● Brano da leggere:
========

L’ “inverno demografico” non è più una ipotesi, ma una realtà, molto seria, con la quale bisogna fare i conti.
Scrive Massimo Livi Bacci, uno dei padri della demografia italiana, in un suo recentissimo intervento pubblicato nel portale Neodemos: “Sappiamo, con buoni fondamenti, che la società italiana, a nord come a sud sarà una società di seniores. Molti si cullano nell’aspettativa che una ripresa della natalità o un sufficiente apporto dell’immigrazione possa riequilibrare la struttura per età del paese. Gli specialisti sanno bene che questo potrà, eventualmente, solo rallentare il passo”.
La previsione di Livi Bacci non è, purtroppo, una semplice opinione ma una constatazione derivante da studi decennali.

========

● Dati forniti:
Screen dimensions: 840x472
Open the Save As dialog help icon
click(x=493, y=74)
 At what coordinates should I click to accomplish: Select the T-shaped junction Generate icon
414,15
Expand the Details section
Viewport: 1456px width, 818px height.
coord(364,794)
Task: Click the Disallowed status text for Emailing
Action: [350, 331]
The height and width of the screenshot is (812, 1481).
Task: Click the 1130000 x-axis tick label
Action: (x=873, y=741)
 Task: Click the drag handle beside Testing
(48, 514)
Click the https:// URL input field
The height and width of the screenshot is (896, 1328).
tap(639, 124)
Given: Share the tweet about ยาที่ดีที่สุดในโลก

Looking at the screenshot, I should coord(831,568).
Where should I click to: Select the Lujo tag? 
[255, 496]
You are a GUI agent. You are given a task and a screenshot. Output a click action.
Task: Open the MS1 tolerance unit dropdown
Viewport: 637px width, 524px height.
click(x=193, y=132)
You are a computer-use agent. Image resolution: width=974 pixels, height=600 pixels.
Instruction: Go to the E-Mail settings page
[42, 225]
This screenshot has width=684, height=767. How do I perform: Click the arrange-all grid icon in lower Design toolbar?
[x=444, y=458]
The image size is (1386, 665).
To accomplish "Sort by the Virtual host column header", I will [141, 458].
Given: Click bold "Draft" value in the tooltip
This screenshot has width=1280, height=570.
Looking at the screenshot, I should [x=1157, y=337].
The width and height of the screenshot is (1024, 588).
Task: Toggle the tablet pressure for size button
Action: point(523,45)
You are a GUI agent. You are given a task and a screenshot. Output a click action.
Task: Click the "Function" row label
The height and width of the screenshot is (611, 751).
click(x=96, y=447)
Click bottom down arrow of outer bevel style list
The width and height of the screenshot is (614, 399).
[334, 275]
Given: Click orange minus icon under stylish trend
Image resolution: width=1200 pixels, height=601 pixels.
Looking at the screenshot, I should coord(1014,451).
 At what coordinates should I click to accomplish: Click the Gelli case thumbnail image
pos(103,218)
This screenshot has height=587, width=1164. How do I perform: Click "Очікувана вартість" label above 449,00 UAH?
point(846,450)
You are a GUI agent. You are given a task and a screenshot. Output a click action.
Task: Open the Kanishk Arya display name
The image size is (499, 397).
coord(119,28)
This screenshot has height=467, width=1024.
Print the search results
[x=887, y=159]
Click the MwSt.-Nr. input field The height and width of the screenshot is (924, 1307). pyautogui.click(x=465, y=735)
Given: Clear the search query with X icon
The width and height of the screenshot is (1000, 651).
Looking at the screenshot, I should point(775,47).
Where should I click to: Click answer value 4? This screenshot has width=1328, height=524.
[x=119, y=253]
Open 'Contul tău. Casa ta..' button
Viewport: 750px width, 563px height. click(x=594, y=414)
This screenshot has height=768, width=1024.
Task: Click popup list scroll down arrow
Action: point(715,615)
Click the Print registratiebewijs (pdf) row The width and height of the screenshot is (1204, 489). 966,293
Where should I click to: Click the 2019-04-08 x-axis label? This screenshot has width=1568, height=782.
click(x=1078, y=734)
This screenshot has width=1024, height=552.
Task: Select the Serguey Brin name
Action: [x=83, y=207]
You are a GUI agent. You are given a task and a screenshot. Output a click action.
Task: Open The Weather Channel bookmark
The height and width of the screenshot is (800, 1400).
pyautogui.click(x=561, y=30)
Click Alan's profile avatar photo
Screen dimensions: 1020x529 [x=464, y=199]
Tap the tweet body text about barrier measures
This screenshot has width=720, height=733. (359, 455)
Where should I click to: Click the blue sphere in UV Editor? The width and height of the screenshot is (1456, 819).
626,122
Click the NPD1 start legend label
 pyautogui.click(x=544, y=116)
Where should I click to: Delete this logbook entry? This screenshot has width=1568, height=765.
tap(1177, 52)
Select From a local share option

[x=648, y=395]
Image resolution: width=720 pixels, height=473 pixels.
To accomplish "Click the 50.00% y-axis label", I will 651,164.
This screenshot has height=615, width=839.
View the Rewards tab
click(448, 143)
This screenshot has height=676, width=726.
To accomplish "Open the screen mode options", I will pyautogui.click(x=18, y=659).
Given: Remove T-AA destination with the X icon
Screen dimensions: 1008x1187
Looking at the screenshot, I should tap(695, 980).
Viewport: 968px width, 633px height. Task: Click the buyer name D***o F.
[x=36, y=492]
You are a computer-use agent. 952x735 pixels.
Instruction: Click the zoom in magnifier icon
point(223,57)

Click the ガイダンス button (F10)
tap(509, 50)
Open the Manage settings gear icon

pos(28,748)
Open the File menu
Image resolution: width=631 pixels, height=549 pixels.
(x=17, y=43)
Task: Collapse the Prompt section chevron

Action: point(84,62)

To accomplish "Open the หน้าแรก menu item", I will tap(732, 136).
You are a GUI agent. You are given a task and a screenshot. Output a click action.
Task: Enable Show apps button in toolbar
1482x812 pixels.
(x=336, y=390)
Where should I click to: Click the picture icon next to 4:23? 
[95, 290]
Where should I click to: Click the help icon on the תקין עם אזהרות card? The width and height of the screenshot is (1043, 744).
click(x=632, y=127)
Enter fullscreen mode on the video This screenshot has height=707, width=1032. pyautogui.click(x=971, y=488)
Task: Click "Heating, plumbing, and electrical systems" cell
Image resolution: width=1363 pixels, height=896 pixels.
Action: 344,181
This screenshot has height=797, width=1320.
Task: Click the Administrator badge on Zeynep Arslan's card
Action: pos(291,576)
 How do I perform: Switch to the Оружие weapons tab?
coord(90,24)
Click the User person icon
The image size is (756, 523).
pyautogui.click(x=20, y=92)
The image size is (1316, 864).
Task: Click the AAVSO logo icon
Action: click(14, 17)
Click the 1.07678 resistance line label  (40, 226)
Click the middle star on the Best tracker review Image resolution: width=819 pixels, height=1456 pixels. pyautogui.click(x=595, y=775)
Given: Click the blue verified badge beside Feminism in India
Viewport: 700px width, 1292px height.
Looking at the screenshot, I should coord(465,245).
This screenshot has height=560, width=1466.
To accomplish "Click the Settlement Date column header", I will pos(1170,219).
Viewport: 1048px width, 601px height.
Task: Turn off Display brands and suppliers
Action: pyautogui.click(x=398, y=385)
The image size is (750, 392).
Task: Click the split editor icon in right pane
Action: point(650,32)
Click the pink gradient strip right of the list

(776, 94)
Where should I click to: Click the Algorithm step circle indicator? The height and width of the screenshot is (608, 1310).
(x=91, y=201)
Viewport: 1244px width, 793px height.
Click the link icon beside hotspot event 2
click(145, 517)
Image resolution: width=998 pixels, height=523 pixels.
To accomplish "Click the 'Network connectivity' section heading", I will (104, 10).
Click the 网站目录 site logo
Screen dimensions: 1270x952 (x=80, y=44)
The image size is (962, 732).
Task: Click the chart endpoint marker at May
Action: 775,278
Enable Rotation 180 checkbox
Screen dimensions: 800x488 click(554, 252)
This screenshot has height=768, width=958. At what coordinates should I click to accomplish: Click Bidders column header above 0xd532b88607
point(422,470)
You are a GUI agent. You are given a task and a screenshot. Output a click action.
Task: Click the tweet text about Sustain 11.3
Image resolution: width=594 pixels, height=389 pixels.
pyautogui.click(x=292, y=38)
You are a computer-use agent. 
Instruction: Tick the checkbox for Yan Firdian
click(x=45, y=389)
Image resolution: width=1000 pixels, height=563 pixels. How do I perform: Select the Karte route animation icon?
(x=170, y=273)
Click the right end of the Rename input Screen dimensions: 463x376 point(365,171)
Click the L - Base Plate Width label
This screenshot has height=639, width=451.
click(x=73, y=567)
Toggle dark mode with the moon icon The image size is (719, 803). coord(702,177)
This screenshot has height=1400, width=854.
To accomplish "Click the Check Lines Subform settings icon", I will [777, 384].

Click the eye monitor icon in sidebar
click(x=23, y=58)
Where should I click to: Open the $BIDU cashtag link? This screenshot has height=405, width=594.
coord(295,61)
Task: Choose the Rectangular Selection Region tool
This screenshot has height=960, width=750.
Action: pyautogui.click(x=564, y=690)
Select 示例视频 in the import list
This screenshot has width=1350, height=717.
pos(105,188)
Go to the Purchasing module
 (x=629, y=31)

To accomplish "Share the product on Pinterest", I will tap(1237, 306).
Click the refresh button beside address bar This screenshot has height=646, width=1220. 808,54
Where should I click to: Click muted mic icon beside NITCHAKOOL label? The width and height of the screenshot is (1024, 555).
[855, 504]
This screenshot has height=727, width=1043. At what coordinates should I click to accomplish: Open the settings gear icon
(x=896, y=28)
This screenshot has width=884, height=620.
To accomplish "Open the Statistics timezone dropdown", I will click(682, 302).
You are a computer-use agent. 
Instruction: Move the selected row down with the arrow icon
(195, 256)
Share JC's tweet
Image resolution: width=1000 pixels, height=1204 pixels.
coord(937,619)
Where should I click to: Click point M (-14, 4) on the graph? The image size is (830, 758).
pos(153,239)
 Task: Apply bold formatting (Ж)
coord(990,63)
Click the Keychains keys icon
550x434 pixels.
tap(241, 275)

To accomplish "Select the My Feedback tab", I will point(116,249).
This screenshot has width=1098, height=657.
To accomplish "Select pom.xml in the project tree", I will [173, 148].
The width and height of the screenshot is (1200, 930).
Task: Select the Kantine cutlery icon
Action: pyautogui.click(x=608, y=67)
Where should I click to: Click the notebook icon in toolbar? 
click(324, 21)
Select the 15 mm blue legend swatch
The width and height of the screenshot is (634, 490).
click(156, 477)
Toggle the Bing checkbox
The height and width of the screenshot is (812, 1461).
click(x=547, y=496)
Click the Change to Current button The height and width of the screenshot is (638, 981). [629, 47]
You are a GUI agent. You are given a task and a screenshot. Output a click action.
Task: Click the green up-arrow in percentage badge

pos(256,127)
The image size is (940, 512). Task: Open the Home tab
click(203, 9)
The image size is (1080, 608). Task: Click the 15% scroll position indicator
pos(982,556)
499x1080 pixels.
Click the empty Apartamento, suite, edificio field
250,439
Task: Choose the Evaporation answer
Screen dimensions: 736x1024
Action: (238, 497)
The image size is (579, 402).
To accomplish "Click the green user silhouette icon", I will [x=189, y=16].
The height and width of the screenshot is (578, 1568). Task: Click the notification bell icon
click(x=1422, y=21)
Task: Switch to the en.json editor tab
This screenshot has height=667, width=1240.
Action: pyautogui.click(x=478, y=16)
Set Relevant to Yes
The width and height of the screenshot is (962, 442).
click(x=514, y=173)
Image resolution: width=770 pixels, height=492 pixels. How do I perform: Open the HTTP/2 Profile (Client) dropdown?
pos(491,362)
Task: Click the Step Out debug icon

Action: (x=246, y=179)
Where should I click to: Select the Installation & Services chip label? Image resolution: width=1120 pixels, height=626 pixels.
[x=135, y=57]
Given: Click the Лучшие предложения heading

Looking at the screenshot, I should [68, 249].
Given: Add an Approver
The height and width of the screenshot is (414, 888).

========

● Cosa fare:
A - Trasforma in un elenco il paragrafo del brano sull'inverno demografico che inizia con "Scrive Massimo Livi Bacci", mantenendone i fatti principali.
B - Riproduci dal brano sull'inverno demografico il passo che comincia con "Scrive Massimo Livi" e prosegue fino a "da studi decennali.".
C - Riprendi il brano sull'inverno demografico e prosegui il testo dopo la sua ultima frase.

● Risposte scritte:
A -
- Massimo Livi Bacci, uno dei padri della demografia italiana, interviene di recente sul portale Neodemos.
- Secondo lui la società italiana, a nord come a sud, sarà una società di seniores.
- Molti sperano che una ripresa della natalità o un sufficiente apporto dell'immigrazione riequilibrino la struttura per età del paese.
- Gli specialisti sanno che questo potrà, eventualmente, solo rallentare il passo.

B -
Scrive Massimo Livi Bacci, uno dei padri della demografia italiana, in un suo recentissimo intervento pubblicato nel portale Neodemos: “Sappiamo, con buoni fondamenti, che la società italiana, a nord come a sud sarà una società di seniores. Molti si cullano nell’aspettativa che una ripresa della natalità o un sufficiente apporto dell’immigrazione possa riequilibrare la struttura per età del paese. Gli specialisti sanno bene che questo potrà, eventualmente, solo rallentare il passo”.
La previsione di Livi Bacci non è, purtroppo, una semplice opinione ma una constatazione derivante da studi decennali.

C -
Negli ultimi 20 anni la popolazione residente è aumentata di poco meno di 2 milioni, passando da 57 milioni circa a 58,8 milioni.
Questo incremento è però la “somma algebrica” di due valori ben precisi: gli italiani sono diminuiti di quasi 2 milioni mentre gli stranieri sono aumentati di poco meno di 4 milioni.
Il fatto è che questa dinamica è molto diversa fra nord e sud.
Vediamo i dati relativi all’aumento/diminuzione di popolazione fra il 2001 e il 2022
(valori arrotondati ed espressi in migliaia)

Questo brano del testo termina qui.